Fund managers reckon the company is worth £4.6bn - as much as William Hill and Whitbread put together. There are three reasons why one might disagree with this opinion.
1. History shows that the long-run performance of newly-floated companies is poor, both in terms of share price and operating (pdf) performance. This is not just the case in the UK; Jay Ritter's research shows it's true around the world.
I suspect investors persistently overlook this because of a combination of the salience heuristic and overconfidence. They overweight prominent information - a new idea, apparently bright prospects - and underweight background data, such as the tendency for IPO firms to disappoint over the long-run. Also, they have too much confidence in their own ability to value companies, and so under-weight the importance of the fact that insiders - those who know the company best - are selling.
2. Innovations don't make big profits. Online gambling is a good idea. But no good idea goes unpunished. This important paper by William Nordhaus has found that:
Only a miniscule fraction of the social returns from technological advances over the 1948-2001 period was captured by producers, indicating that most of the benefits of technological change are passed on to consumers.
Why is this?
3. Good investments require barriers to entry. The key to sustained profits - and hence to a good stock market investment - is not good management or a good business model. It's a barrier to entry. Only this can fend off competition and so maintain profits.
Put it this way. Over 60 per cent of the All-share index consists of businesses that would look familiar to an investor of 100 years ago: oil, mining, brewing, retailing, banking, insurance and utilities. These industries have thrived down the years not so much because of innovation and technical progress, but because they have the power - through high capital requirements or (less so) brand loyalty - to fend off new entrants.
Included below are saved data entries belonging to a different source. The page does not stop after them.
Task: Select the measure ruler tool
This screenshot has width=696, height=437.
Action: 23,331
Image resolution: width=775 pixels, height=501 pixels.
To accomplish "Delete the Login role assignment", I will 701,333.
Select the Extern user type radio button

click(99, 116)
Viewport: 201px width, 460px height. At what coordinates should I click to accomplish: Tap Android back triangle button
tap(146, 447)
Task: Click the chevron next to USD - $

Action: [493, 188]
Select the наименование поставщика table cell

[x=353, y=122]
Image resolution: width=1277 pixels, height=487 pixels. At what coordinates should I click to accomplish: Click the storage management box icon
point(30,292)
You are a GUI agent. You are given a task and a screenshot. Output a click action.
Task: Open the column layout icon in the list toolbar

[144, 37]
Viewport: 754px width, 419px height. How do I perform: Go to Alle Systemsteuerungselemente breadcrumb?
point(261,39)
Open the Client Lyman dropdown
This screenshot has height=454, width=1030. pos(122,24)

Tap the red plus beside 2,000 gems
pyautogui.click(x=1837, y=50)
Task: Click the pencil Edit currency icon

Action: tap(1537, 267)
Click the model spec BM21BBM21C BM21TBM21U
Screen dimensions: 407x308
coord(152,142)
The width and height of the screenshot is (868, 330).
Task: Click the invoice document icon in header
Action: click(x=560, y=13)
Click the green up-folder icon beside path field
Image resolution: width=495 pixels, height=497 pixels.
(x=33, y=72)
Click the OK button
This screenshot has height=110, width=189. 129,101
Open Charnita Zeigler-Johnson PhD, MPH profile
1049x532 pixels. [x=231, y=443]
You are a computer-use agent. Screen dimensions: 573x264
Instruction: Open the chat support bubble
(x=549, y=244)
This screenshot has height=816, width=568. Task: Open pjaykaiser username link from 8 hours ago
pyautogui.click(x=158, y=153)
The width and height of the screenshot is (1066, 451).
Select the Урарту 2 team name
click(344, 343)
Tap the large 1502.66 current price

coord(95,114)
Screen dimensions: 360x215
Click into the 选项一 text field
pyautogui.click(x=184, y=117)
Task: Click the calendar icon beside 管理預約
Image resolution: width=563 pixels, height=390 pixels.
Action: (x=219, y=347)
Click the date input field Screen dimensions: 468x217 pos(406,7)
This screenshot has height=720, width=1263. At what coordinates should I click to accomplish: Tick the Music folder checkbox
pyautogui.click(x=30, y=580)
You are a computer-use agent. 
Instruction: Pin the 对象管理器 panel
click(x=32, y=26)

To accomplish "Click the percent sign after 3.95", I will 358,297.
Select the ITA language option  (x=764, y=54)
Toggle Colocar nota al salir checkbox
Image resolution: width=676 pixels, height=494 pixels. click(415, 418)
Does PartyGaming really have such a barrier to entry? The best hope, paradoxically, is that its activities are illegal in the "land of the free." Whilst this absurdity remains, at least there'll not be competition from one source.
Nice comment.
You could link this more generally with
http://financeprofessorblog.blogspot.com/2005/06/is-growth-good-for-shareholders.html
which suggests that per capita growth does not provide excess returns.